N – operation of the code in one cycle;

N * Log (N) – sorting;

N**2 is a loop nested within another loop.
Note: assembler so close to the machine code that in fact one assembly statement corresponds to one machine instruction (1:1). Therefore, it is possible to estimate the actual complexity of the algorithm quite accurately.
Obviously, the more complex the algorithm, the faster the function grows. But what does this mean if you dig deeper? Let’s consider some algorithm with O(N) complexity on the example of C++, for example, creating an array, and see how this operation will look in disassemblers.

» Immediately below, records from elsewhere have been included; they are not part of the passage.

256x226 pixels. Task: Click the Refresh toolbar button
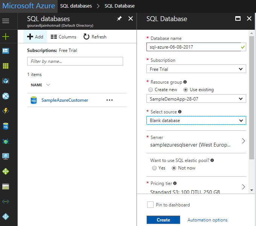95,37
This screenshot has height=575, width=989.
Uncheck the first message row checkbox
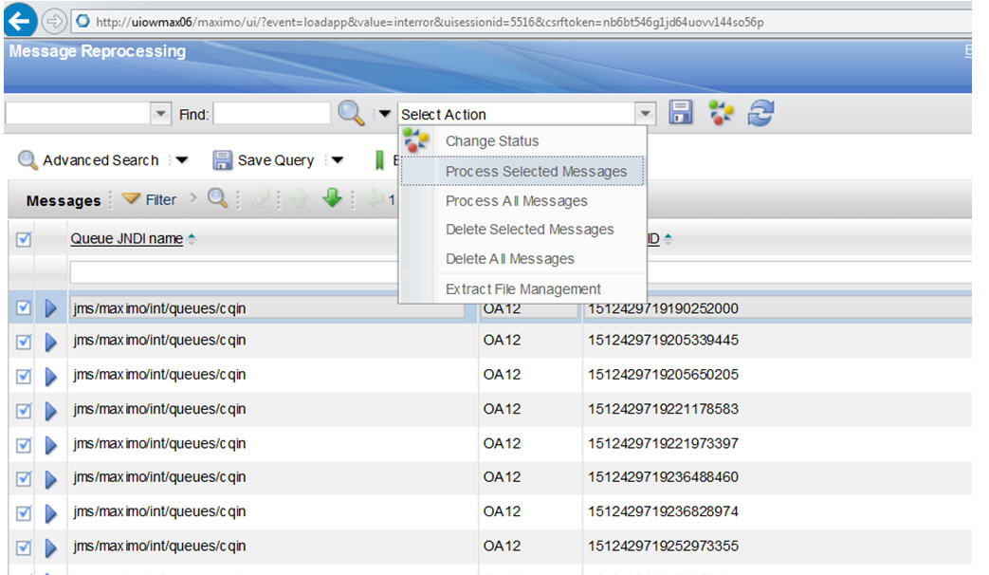tap(23, 308)
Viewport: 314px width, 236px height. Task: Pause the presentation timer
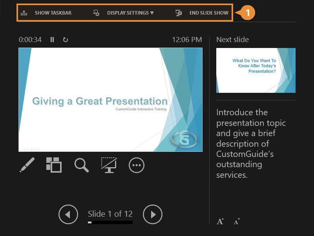click(52, 39)
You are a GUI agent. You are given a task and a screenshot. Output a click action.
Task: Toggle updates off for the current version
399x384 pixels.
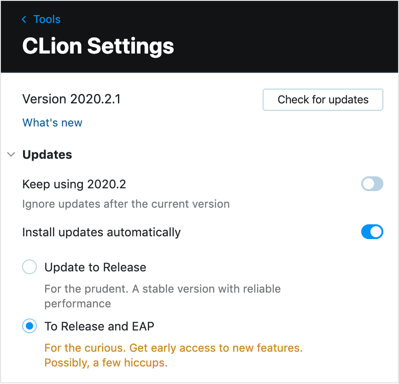[x=372, y=184]
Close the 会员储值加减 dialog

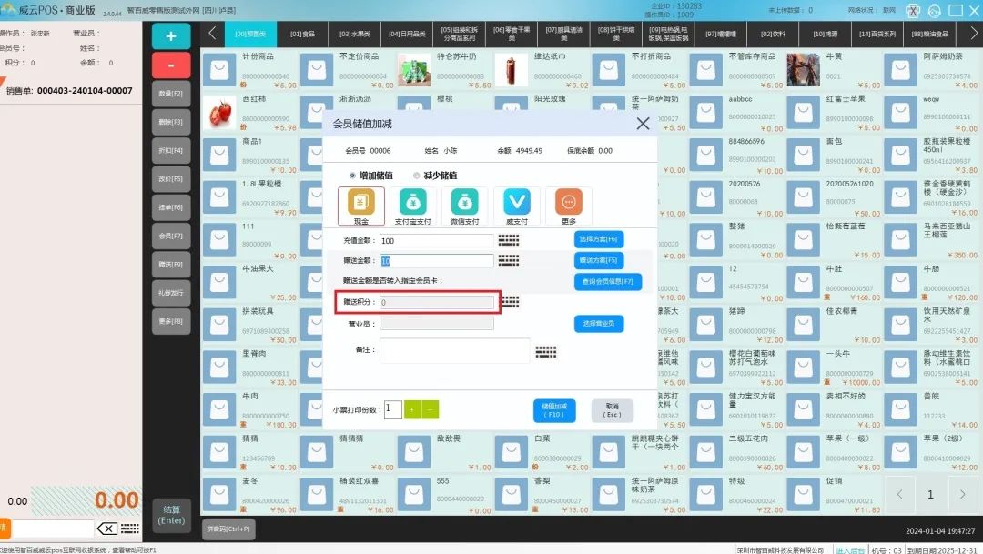[x=643, y=124]
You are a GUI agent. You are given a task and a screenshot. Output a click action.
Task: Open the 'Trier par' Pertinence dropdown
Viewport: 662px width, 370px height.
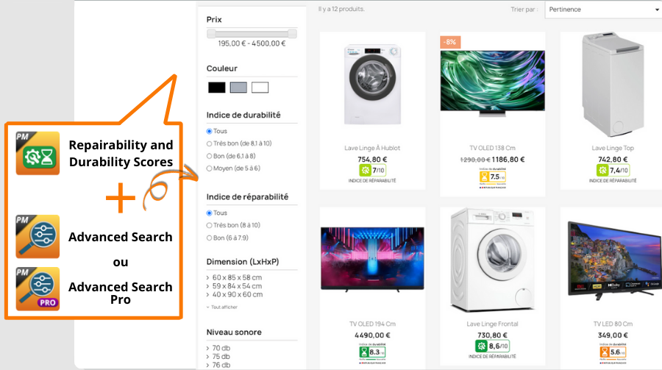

You can read more about how much each operation costs in the article “Complexity of algorithms and operations on the example of Python“.
Note: C/C++ is much closer to iron than highlevel Python, so it’s much easier to disassemble. Clearly, a Python list works differently from the way an array works in C++, but the principles of how they work are exactly the same.
To create an array of 7 elements in C++:
int arr[] = {1, 2, 3, 4, 5, 6, 7};
you will need to perform 7 operations in the assembler:
mov DWORD PTR [rbp32], 1
mov DWORD PTR [rbp28], 2
mov DWORD PTR [rbp24], 3
mov DWORD PTR [rbp20], 4
mov DWORD PTR [rbp16], 5
mov DWORD PTR [rbp12], 6
mov DWORD PTR [rbp8], 7
This is what the algorithm complexity function O(N) shows – how many elements need to be processed, so many operations will be processed. For O(N*N) — the same, but the number of operations will already be squared. In Python, creating a list with 7 elements will also require at least seven operations:
l = [1, 2, 3, 4, 5, 6, 7]
Another example: to write one element of a C++ array:
arr[0] = 111;
Only one assembly operation is required:
mov DWORD PTR [rbp32], 111
That is why this operation has O(1) complexity. Same for Python:
l[0] = 111
This operation also has O(1) complexity by the same logic.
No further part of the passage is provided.